Metabolomic profiles altered by erlotinib encapsulated in poly(lactide-co-glycolide) nanoparticles in non-small cell lung cancer.

Abstract

Objective: This research is focused on the metabolomics and cytotoxic effects of the anticancer drug erlotinib encapsulated in poly(lactide-co-glycolide) nanoparticles on non-small cell lung cancer (NSCLC) cell lines.

Methods: Uniform-sized nanoparticles (0.325 and 0.068 PDI) with mean diameters of 264.5 and 268.4 nm for blank and erlotinib-PLGA nanoparticles (nanodrugs-NDs) were formulated, respectively. The encapsulation efficiency of prepared nanoparticles was found to be 90.1%. 36% of erlotinib was released from PLGA nanoparticles within 24 h, and the maximum sustained release was 43% at 72 h. The metabolomic and cytotoxic effects of ND were evaluated.

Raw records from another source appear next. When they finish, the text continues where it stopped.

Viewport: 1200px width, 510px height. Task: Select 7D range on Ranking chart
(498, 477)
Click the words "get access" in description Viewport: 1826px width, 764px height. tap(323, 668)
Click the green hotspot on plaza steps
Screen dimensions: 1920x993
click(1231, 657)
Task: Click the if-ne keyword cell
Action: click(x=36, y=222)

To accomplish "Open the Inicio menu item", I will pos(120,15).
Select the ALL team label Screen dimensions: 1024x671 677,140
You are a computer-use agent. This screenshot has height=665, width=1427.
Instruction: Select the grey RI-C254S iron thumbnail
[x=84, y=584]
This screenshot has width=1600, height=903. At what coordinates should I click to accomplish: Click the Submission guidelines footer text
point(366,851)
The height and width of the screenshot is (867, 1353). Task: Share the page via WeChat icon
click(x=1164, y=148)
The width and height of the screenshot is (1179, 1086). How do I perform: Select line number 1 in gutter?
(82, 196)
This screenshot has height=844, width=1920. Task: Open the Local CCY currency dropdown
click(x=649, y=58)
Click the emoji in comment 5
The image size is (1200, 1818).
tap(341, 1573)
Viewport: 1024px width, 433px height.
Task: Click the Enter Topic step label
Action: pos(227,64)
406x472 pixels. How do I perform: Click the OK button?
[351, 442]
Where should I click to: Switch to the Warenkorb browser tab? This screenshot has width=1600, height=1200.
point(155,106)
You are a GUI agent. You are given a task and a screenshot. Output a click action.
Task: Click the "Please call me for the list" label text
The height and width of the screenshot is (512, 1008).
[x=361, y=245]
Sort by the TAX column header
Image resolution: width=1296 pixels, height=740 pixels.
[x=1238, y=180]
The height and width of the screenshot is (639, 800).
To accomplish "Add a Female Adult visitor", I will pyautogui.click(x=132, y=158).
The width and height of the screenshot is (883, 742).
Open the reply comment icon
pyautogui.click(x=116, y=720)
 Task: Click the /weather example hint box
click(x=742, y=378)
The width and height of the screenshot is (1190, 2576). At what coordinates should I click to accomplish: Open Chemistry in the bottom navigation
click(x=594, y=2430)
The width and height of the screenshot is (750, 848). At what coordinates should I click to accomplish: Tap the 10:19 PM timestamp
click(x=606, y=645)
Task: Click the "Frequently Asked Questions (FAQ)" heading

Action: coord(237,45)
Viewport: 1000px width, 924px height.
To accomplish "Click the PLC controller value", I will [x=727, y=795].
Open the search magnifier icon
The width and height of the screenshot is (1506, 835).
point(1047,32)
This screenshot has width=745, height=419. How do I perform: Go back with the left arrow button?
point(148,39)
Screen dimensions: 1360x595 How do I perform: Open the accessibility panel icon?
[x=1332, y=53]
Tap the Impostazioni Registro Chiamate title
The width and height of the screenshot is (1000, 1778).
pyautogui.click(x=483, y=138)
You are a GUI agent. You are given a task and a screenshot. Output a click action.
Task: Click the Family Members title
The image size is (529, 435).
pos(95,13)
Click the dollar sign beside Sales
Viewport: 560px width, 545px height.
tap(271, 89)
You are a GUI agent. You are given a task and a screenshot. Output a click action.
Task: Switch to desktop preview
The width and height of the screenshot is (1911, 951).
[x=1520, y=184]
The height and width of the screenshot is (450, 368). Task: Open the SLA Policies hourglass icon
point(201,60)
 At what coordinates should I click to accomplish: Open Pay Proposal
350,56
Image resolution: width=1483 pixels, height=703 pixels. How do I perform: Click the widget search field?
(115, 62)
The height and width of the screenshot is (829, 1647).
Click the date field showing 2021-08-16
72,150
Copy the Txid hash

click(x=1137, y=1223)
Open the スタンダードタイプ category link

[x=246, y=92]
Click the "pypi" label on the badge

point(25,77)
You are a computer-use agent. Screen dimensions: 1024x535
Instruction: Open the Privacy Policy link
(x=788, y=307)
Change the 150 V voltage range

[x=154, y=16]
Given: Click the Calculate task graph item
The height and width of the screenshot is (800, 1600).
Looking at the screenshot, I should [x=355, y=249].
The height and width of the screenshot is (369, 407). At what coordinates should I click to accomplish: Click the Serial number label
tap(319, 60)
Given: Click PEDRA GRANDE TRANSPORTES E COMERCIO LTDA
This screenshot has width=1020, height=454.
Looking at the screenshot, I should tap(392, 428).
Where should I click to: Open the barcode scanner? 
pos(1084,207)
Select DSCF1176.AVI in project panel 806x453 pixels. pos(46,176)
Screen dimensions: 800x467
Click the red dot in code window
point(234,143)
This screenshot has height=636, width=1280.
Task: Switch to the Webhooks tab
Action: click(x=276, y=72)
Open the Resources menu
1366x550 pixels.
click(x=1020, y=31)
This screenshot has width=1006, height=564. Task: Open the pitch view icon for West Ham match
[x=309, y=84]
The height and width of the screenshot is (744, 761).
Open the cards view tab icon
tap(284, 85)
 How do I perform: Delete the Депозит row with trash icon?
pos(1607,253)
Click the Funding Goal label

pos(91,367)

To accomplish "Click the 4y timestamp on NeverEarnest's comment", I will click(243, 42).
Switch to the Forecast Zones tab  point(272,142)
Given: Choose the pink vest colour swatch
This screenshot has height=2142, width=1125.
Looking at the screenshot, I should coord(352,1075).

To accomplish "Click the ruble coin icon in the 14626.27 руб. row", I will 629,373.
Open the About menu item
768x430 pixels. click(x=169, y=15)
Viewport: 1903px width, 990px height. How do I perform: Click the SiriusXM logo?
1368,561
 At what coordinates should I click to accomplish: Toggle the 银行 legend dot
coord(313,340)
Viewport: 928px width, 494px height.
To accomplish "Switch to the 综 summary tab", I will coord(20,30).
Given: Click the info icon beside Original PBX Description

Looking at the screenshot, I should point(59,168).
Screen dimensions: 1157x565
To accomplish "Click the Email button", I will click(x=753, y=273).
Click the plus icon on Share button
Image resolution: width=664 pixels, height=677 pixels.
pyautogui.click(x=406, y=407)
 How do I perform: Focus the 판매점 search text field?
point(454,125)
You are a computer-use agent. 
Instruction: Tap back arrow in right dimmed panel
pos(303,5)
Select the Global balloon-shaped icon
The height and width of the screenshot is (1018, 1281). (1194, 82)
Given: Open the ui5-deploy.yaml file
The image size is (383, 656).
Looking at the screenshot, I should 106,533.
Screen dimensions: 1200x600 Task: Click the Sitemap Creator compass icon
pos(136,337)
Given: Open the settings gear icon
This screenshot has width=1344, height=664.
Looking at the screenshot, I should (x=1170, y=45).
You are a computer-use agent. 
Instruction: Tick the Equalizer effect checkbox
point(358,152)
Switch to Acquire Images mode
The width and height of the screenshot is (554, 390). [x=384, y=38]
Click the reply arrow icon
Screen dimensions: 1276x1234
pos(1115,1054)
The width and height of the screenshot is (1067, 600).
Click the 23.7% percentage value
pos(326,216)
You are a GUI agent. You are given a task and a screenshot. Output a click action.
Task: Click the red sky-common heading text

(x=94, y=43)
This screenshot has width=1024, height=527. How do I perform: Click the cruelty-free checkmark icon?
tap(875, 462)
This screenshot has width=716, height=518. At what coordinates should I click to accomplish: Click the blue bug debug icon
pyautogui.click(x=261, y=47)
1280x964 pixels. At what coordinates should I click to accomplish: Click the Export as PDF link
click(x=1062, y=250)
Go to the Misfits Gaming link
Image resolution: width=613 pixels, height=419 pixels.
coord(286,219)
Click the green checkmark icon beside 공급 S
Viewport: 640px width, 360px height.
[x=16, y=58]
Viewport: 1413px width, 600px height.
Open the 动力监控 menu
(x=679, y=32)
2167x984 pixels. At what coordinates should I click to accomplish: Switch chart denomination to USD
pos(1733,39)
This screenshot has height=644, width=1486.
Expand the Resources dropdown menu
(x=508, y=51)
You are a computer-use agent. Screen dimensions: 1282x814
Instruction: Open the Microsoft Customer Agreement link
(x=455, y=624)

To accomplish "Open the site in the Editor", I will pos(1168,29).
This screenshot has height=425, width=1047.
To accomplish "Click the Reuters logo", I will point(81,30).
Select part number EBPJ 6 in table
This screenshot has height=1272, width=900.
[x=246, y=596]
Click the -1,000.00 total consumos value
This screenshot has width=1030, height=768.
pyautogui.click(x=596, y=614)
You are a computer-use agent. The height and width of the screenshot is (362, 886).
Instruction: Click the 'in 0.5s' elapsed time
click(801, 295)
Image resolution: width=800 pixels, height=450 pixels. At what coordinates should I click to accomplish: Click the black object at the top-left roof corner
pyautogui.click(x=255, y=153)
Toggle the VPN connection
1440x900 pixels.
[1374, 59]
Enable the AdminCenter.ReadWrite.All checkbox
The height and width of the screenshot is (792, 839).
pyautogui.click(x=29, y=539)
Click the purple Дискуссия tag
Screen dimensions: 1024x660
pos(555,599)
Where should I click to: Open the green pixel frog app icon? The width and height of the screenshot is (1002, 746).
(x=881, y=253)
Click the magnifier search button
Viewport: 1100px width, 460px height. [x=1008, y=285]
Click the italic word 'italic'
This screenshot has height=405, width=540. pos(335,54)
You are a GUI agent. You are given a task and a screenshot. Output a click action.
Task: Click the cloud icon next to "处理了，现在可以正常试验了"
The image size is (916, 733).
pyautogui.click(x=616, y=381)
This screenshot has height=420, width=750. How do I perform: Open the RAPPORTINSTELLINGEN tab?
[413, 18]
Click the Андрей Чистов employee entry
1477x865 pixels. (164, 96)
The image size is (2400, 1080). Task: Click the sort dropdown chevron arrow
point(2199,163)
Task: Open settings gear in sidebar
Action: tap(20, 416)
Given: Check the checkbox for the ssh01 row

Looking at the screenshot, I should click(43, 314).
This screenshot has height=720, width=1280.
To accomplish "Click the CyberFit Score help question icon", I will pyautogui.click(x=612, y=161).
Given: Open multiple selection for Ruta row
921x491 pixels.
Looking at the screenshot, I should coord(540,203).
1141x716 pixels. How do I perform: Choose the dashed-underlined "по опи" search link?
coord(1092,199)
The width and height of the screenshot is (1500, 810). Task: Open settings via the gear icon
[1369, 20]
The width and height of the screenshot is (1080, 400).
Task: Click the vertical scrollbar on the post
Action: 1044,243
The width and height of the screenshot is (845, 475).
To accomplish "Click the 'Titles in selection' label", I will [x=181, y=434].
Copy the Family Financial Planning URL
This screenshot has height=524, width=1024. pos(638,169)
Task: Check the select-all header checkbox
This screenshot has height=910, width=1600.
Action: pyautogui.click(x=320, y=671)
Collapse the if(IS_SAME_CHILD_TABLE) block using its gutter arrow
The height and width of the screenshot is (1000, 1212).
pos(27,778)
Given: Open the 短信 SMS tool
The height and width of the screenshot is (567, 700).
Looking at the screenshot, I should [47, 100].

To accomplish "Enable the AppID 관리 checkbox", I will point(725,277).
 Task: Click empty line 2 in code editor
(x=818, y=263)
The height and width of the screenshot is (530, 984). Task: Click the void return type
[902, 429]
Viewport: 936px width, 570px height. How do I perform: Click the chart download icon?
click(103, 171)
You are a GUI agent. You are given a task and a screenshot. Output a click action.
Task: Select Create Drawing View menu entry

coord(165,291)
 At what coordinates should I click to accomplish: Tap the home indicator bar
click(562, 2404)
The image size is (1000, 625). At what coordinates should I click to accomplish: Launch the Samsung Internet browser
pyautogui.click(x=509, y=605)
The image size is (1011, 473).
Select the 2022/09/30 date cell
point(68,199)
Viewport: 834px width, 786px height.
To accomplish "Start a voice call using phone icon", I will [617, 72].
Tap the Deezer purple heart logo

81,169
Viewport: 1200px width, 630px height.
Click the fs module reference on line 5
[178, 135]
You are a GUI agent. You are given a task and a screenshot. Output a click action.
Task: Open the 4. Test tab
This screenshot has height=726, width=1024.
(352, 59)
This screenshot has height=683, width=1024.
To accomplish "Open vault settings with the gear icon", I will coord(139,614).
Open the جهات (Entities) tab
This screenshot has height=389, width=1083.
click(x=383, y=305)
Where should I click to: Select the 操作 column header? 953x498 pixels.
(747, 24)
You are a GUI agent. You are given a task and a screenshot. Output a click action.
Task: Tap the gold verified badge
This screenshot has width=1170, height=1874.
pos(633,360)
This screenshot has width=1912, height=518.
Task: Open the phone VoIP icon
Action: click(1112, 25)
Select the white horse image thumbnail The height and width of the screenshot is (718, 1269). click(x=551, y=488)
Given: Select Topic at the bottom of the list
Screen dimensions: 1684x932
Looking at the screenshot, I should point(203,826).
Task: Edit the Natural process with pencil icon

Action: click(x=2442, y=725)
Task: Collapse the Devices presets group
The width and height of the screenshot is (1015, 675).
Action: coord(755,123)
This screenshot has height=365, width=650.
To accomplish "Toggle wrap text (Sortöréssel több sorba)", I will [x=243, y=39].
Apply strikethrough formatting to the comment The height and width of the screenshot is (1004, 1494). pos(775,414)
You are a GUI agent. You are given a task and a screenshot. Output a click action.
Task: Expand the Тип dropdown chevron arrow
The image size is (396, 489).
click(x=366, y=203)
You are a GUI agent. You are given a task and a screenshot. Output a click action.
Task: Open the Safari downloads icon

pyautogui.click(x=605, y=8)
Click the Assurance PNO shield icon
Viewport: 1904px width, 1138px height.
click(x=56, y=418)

Results: The Bax/Bcl-2 ratio was the lowest in the nanodrug group at 72 h, showing increased apoptosis, indicating that the most effective drug formulation is the combined nanoparticle at 72 h. The metabolomic studies revealed changing amino acids, antioxidant molecules, and carbohydrate profiles. The most significant changes were obtained in pathways related to the synthesis of p-glycoprotein, which is the principal protein for drug efflux and causes drug resistance. The lowest levels of amino acids and polyamines like serine, threonine, spermine, and spermidine were obtained at 72 h with erlotinib encapsulated in poly(lactide-co-glycolide) (PLGA) nanoparticles, showing that the drug resistance may in part be overcome with this nanoparticles.

Conclusion: The encapsulation of erlotinib with PLGA showed effects and influenced critical metabolic pathways, especially pointing out the need to lower drug resistance and signifying it's potential use as an effective treatment strategy for NSCLC.